> [DATA FOR THIS EXERCISE]
(begin)

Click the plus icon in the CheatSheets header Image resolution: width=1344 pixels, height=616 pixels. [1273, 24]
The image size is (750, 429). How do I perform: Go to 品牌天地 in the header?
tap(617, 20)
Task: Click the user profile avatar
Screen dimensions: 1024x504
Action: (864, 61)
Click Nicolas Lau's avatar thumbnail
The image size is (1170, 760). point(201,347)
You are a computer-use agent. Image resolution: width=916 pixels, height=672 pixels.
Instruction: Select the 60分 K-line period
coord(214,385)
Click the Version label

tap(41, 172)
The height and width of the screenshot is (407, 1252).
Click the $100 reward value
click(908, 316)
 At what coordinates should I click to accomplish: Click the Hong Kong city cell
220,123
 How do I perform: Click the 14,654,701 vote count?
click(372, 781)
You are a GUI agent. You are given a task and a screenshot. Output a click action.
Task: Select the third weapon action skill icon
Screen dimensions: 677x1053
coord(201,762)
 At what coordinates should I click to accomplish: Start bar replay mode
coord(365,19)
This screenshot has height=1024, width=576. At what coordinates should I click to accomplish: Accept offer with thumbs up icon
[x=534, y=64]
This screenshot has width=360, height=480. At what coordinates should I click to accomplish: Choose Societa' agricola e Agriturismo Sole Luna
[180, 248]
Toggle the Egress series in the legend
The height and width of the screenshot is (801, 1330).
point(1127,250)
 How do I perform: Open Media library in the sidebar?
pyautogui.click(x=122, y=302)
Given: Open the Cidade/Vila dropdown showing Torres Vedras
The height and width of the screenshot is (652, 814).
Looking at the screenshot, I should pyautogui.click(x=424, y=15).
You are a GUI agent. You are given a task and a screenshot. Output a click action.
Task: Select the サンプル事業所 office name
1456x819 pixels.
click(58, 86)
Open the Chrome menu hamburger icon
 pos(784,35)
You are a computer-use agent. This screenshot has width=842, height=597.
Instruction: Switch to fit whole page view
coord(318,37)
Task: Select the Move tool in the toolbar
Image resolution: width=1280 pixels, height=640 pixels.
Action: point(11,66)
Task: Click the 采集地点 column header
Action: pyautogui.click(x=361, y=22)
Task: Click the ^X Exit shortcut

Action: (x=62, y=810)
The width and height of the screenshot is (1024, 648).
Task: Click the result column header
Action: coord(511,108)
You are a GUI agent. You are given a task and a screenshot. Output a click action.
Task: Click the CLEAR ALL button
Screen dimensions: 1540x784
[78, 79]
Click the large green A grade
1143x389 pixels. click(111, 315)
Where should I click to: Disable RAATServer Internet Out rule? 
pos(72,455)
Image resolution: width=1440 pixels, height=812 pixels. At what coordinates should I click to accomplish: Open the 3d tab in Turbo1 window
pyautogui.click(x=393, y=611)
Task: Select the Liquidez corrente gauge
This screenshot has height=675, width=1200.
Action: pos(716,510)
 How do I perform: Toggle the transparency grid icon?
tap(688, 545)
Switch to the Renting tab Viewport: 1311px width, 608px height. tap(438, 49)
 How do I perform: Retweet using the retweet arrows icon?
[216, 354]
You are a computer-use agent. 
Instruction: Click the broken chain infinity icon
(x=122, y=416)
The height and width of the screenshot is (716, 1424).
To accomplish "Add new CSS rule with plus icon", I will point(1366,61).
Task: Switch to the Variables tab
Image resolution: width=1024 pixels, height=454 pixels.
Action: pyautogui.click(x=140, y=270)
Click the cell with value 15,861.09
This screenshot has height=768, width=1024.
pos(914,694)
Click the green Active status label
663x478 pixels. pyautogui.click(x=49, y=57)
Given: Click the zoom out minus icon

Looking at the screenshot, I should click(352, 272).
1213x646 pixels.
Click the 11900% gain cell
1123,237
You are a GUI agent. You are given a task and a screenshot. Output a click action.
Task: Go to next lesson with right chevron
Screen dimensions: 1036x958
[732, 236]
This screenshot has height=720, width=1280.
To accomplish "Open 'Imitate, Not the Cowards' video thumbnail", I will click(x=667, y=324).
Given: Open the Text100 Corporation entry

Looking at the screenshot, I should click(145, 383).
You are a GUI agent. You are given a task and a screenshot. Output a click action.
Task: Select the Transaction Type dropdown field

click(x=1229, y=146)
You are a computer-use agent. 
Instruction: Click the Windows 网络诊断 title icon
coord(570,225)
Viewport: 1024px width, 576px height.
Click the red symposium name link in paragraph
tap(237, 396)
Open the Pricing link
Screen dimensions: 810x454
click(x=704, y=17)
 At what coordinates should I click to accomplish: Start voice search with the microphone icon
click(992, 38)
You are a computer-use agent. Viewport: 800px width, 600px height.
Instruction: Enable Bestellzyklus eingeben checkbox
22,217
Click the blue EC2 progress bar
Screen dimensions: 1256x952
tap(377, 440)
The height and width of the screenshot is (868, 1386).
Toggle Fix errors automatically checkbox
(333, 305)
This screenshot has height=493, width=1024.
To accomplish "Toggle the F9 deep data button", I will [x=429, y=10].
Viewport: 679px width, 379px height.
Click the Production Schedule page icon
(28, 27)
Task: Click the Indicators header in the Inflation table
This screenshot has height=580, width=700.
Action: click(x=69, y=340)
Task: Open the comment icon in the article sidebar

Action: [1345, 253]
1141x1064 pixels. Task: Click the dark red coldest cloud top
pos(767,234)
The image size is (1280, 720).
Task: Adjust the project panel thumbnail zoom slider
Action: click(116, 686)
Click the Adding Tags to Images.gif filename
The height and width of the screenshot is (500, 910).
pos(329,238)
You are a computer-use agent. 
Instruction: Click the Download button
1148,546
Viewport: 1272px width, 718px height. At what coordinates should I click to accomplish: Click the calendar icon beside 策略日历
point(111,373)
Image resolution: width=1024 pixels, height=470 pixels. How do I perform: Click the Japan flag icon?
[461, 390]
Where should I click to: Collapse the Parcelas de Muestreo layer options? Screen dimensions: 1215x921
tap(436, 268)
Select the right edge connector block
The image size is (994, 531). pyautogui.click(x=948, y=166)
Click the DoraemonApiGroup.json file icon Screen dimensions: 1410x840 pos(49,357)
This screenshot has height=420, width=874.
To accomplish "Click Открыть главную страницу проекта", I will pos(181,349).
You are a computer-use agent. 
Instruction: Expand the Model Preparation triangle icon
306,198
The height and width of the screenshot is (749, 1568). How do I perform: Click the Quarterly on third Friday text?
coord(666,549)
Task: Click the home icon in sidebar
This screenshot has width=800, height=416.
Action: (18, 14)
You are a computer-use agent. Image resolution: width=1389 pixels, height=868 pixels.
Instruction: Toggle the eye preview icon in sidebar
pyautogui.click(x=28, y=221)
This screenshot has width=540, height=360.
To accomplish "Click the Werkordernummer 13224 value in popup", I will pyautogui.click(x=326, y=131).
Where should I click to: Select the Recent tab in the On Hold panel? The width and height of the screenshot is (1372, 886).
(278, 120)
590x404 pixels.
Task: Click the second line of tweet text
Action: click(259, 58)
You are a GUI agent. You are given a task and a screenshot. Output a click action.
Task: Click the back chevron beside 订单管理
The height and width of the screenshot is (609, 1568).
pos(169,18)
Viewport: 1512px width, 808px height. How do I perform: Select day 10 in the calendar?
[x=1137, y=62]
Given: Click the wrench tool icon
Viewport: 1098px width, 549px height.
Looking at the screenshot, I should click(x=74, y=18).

(end)

> [WRITTEN REQUEST] Pull out every line in the entries above that contains the string "button", and copy each line in full.

> [EXERCISE SOLUTION]
Task: Click the CLEAR ALL button
To accomplish "Toggle the F9 deep data button", I will [x=429, y=10].
Instruction: Click the Download button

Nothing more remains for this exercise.